Polysome analysis of cell lines expressing low (PC3 and DuPro) and high (LNCaP and C4-2) levels of MKK4 protein. A. Cytoplasmic cell lysates were separated in sucrose density gradients and fractions were collected. Fraction 1 corresponds to the lightest fraction; fraction 12, the heaviest. Total RNA was prepared from each fraction, separated by gel electrophoresis, and transferred to membranes for Northern blotting with a probe spanning the MKK4 coding region. Membranes were stripped and reprobed to monitor the expression of glyceraldehyde-3-phosphate dehydrogenase mRNA (encoding a housekeeping gene) in these fractions. Membranes were subsequently stripped and reprobed for expression of β-actin mRNA, encoding a second housekeeping gene. These two genes had strikingly similar mRNA patterns, supporting their use as a measure of actively translating polysome fractions.
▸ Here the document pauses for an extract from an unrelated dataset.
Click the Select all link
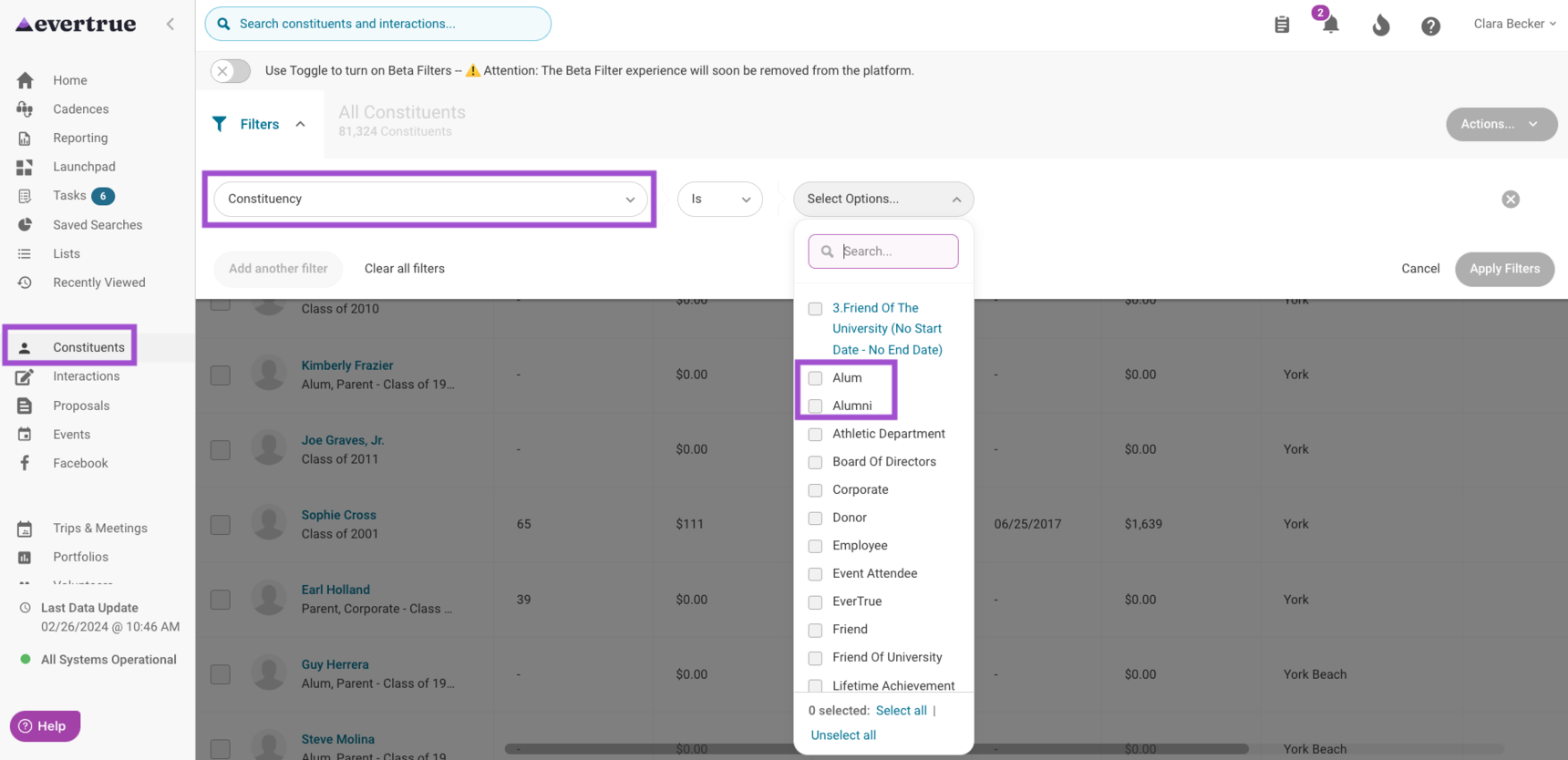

Representative data from three experiments are shown. B. Graphic representative of polysome analysis. The two pairs of low MKK4–expressing versus high MKK4–expressing cells were arbitrarily selected (PC3 versus LNCaP and DuPro versus C4-2). Pooled fractions are indicated as follows: fractions 1 and 2 (A), fractions 2 and 3 (B), fractions 4 and 5 (C), etc.